## Task material

::::::::::

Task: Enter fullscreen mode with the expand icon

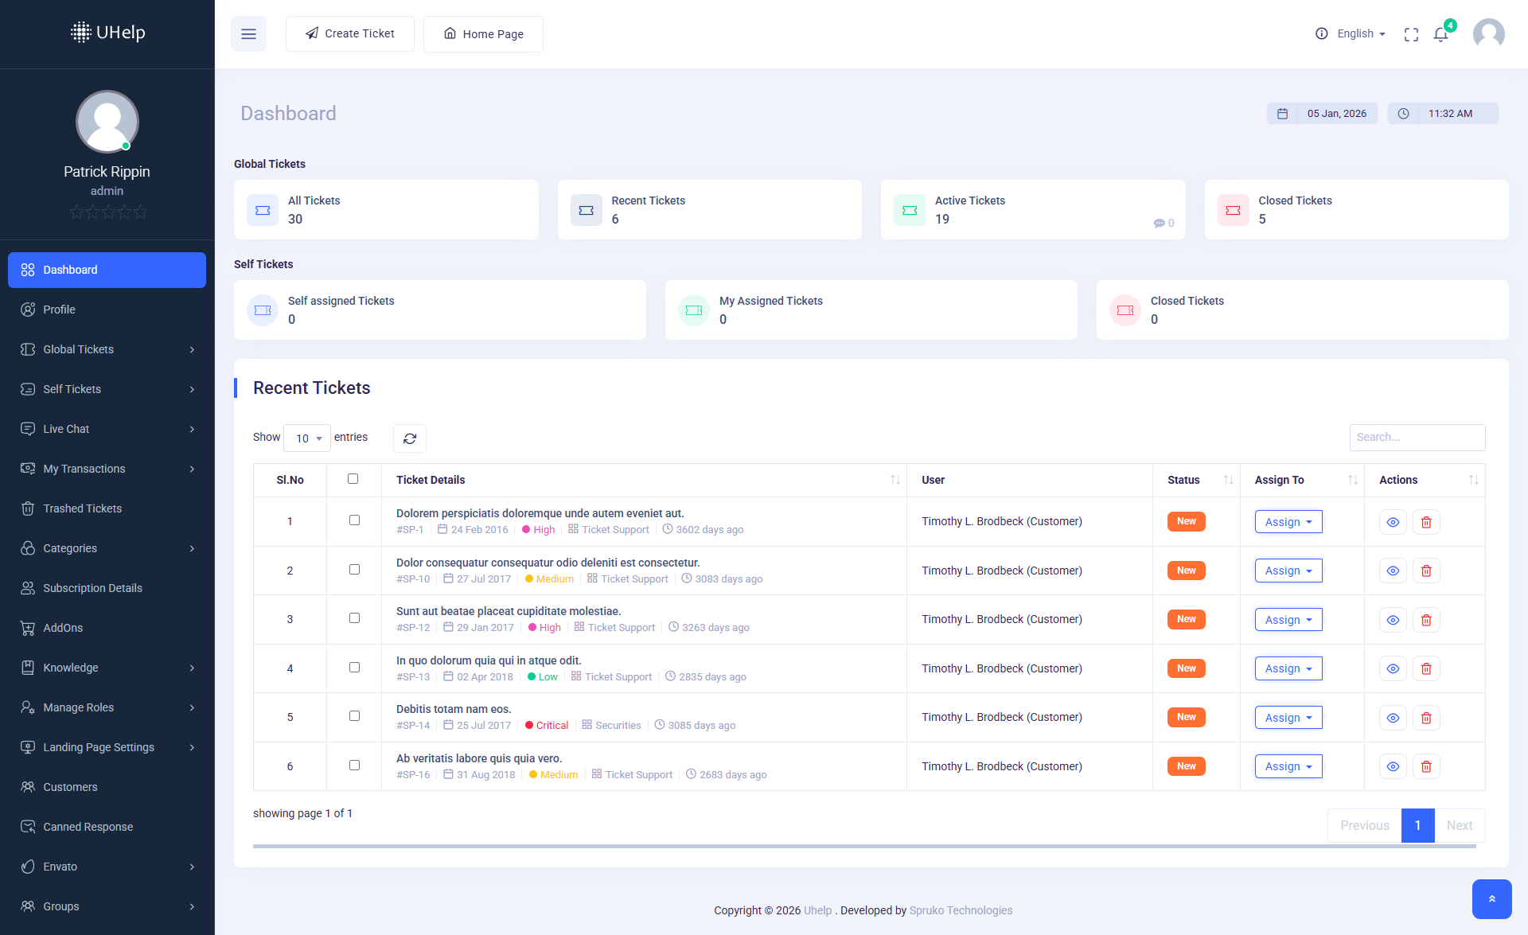Action: (1411, 34)
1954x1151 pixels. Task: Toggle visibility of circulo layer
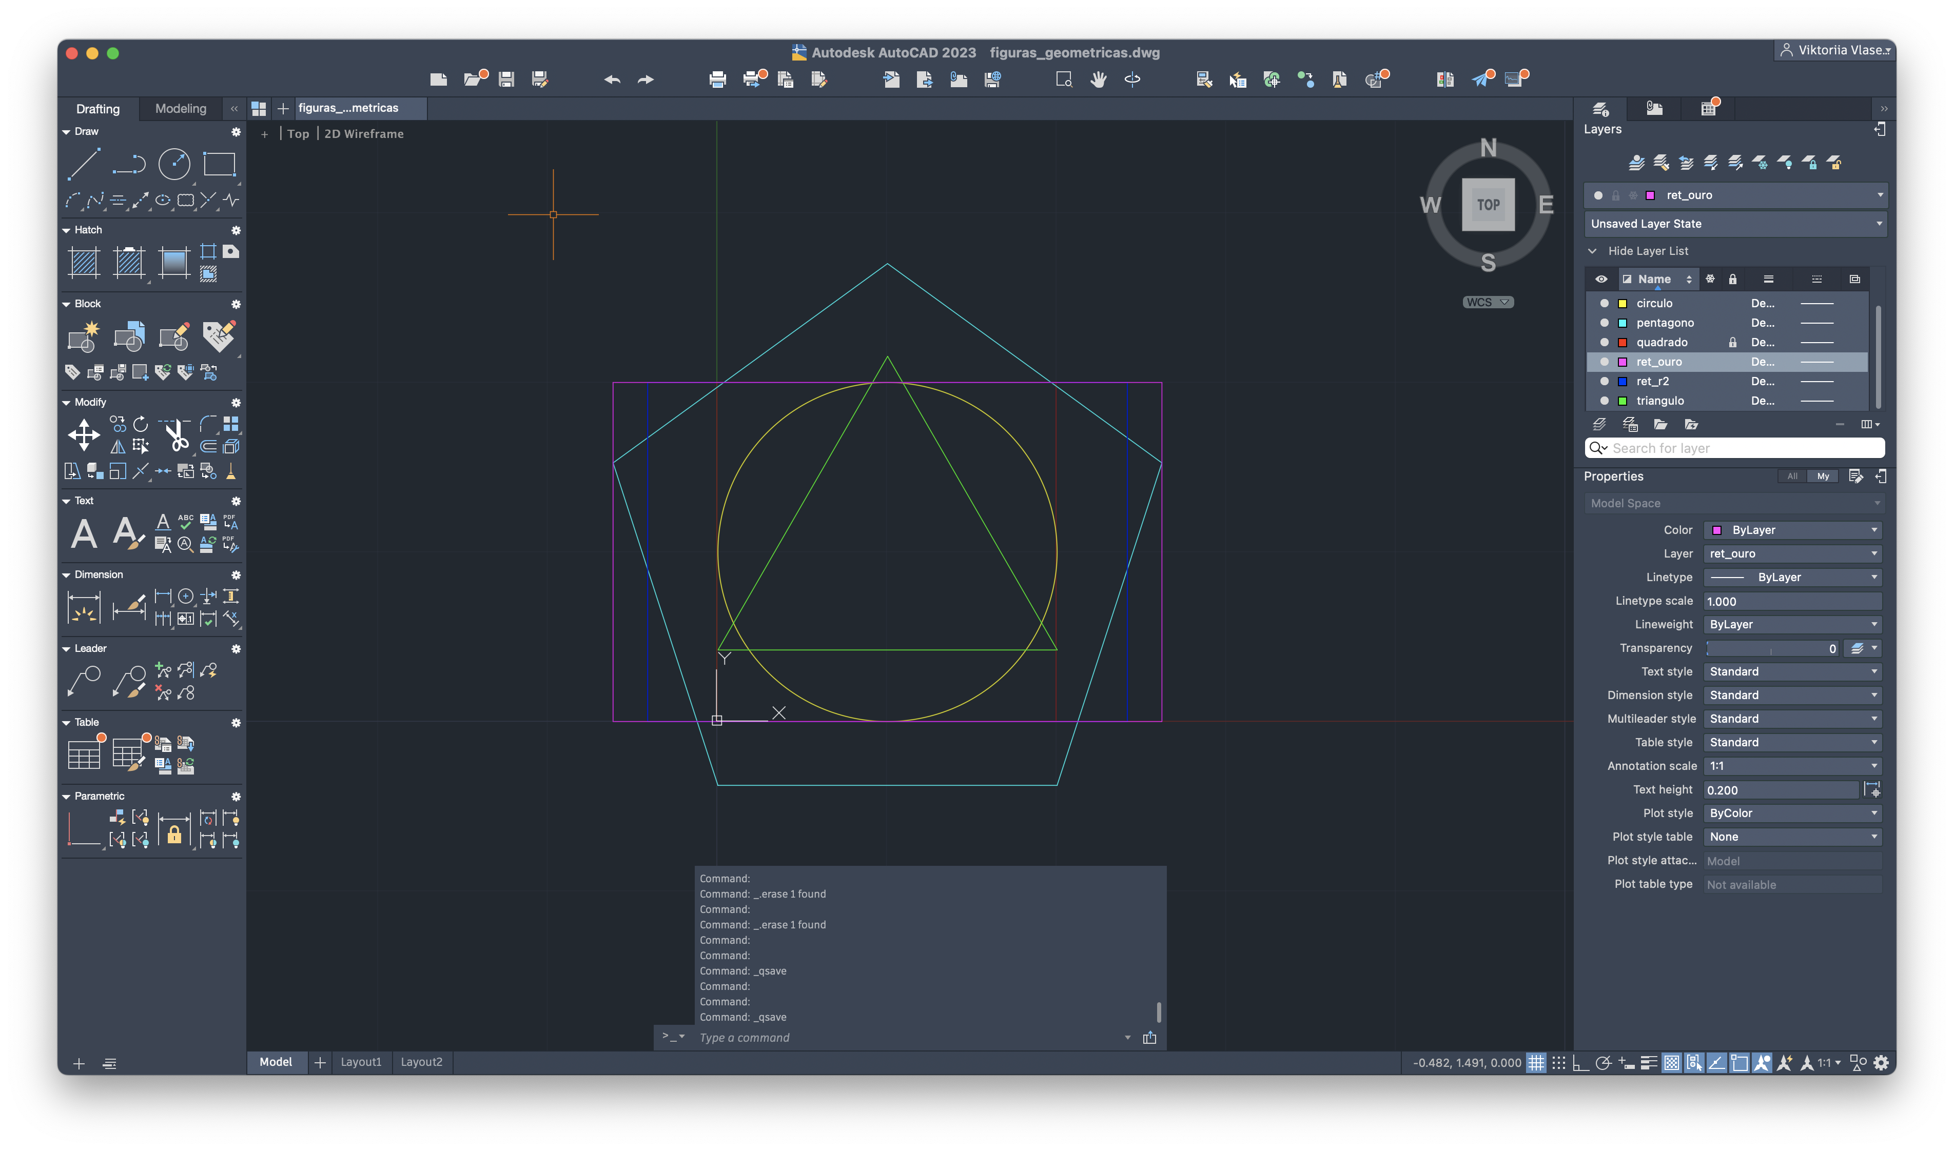[1604, 303]
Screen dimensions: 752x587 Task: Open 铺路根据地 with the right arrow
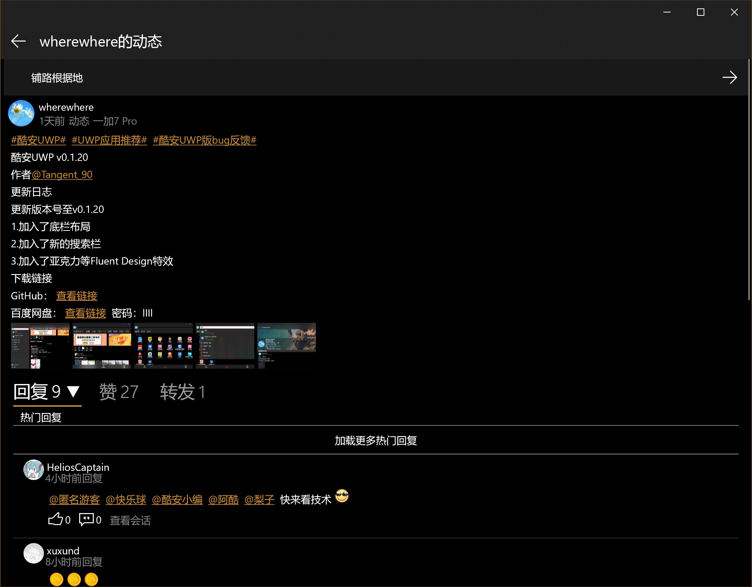tap(729, 77)
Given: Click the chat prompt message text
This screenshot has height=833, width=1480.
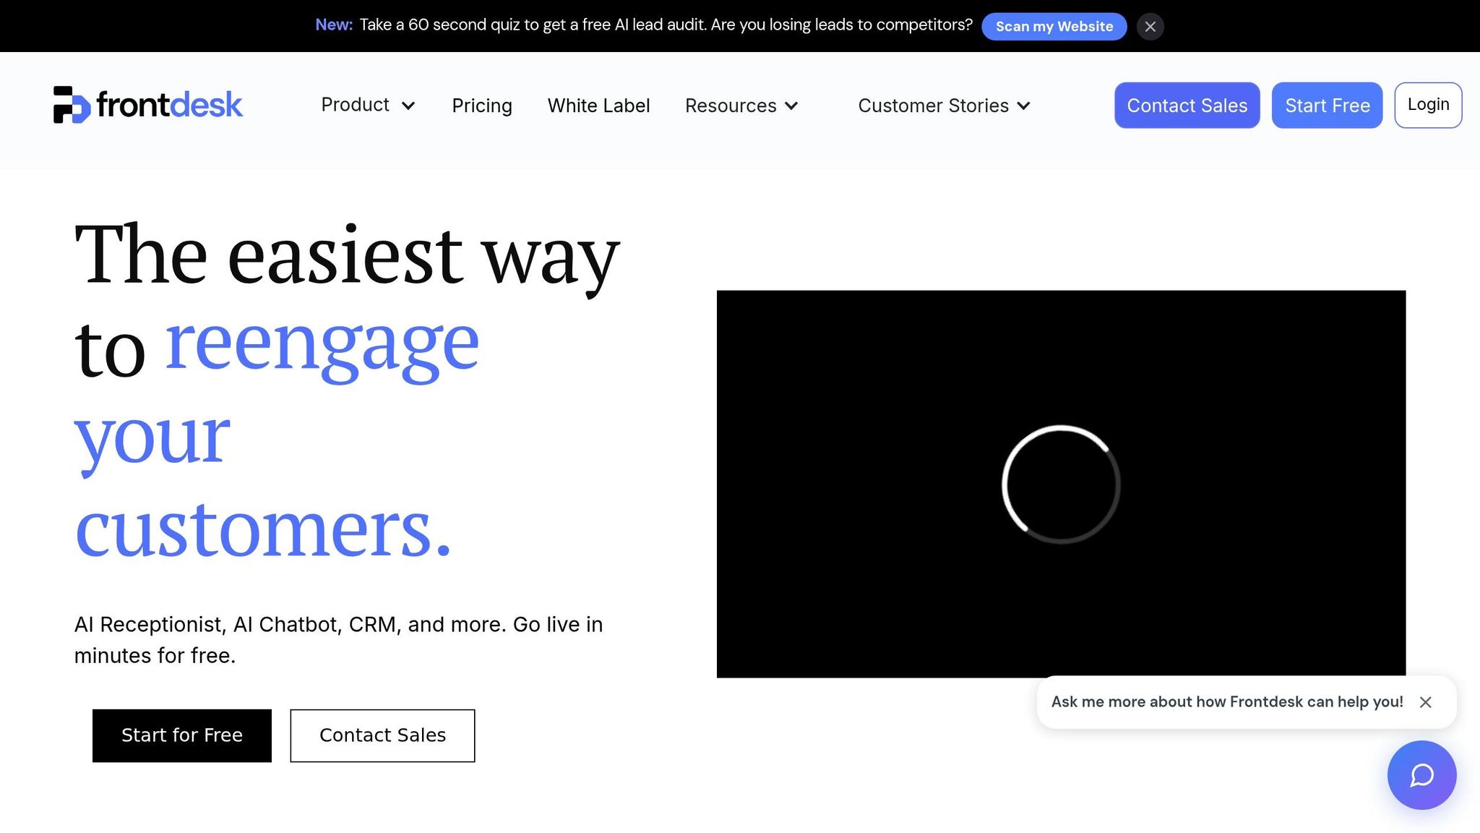Looking at the screenshot, I should (x=1226, y=702).
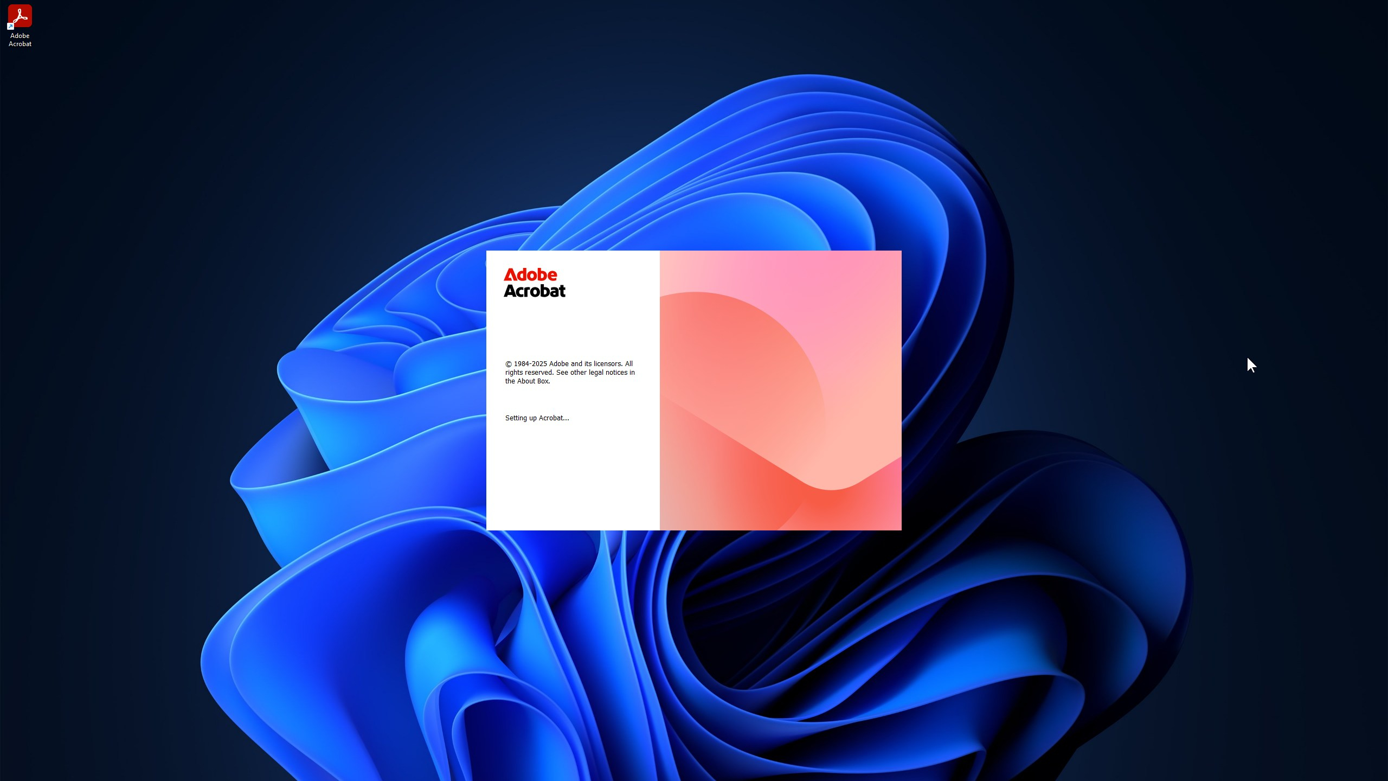
Task: Select the Adobe Acrobat shortcut label text
Action: (20, 40)
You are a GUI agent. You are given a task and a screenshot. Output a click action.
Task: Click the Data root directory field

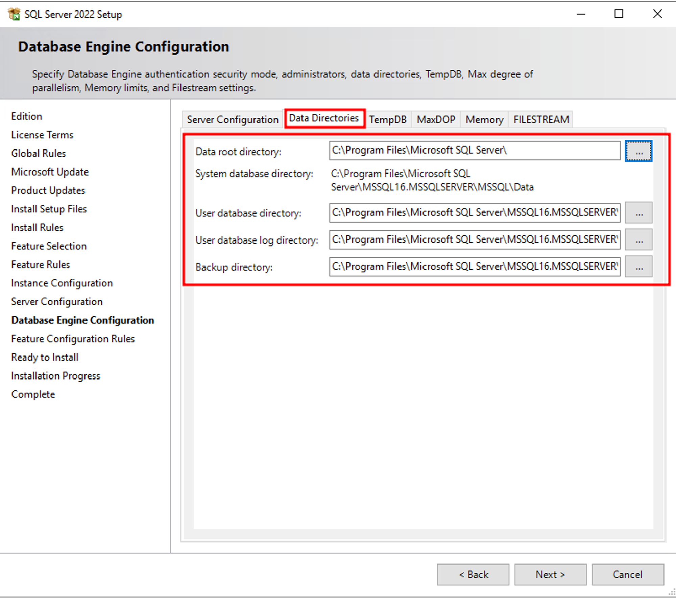coord(474,151)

::::::::::

## Exercise aim
Print the entries as they stand, first line through the line holding "Given: Click the chat prompt message text", with every picture removed.

## Expected answer
Task: Enter fullscreen mode with the expand icon

Action: (1411, 34)
1954x1151 pixels. Task: Toggle visibility of circulo layer
[1604, 303]
Screen dimensions: 752x587 Task: Open 铺路根据地 with the right arrow
tap(729, 77)
Given: Click the chat prompt message text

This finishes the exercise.